# Tasks for this exercise:
(a) Reproduce the Saratoga passage word for word, beginning with the words "From Mary Lou" and ending after the words "enjoy following along.".
(b) In the opening sentence of the Saratoga passage, list every "from ... to ..." pairing it names.

# Source document:
From Mary Lou to Tom; Jim Dandy to Fourstardave; Siro’s to backyard tailgating; and morning workouts to give aways; Saratoga has a cast of heroes, customs, and institutions which make it, in our opinion, the most unique sporting venue on Earth. Over the next 40 Days, we will profile 40 of these legends and traditions, adding our own memories and experiences from 30 plus years of summering at the Spa. It’s our Salute to Saratoga. We hope you enjoy following along.
With over 150 years of racing under its weathered belt, it’s no surprise that Saratoga Race Course is cloaked with established traditions. But at Saratoga, traditions are contagious and each year new traditions form which, by virtue of their occurrence at the Spa, inherit a lore and legacy unearned by their infancy. Potential new traditions lurk are around every corner at Saratoga, even in the most unexpected places.

Saved data entries
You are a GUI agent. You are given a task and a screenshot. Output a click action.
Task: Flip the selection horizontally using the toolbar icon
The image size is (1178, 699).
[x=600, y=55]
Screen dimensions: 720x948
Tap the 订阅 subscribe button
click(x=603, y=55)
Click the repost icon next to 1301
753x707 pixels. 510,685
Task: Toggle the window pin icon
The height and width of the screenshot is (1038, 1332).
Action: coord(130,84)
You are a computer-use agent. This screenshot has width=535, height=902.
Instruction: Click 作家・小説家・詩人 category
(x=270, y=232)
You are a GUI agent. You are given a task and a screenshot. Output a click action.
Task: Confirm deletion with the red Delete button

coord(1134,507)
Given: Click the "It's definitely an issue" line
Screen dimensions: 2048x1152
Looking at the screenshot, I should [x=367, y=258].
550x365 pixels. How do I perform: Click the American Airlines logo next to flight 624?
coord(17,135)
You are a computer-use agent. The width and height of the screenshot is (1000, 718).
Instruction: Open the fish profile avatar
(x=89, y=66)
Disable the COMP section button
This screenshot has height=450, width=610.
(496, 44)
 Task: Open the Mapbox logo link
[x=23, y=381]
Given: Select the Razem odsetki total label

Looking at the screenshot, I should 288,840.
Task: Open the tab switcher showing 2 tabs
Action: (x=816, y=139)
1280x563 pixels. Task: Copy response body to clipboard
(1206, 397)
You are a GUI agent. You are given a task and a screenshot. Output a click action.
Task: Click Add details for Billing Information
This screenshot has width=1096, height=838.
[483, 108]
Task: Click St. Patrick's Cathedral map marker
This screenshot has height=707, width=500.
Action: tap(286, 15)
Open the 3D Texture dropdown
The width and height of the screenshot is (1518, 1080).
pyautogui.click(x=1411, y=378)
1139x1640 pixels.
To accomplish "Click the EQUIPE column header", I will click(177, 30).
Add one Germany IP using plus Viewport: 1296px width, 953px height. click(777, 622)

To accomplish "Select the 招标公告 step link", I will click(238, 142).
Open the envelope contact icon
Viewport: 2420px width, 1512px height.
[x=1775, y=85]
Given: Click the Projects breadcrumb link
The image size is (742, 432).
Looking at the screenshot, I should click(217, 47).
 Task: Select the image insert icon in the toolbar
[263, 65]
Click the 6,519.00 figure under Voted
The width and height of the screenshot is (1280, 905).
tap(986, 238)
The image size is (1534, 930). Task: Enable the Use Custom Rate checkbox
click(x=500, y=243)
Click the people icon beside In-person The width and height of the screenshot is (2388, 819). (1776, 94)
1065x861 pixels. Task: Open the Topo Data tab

# Responses to the tasks:
(a)
From Mary Lou to Tom; Jim Dandy to Fourstardave; Siro’s to backyard tailgating; and morning workouts to give aways; Saratoga has a cast of heroes, customs, and institutions which make it, in our opinion, the most unique sporting venue on Earth. Over the next 40 Days, we will profile 40 of these legends and traditions, adding our own memories and experiences from 30 plus years of summering at the Spa. It’s our Salute to Saratoga. We hope you enjoy following along.

(b)
- Mary Lou to Tom
- Jim Dandy to Fourstardave
- Siro’s to backyard tailgating
- morning workouts to give aways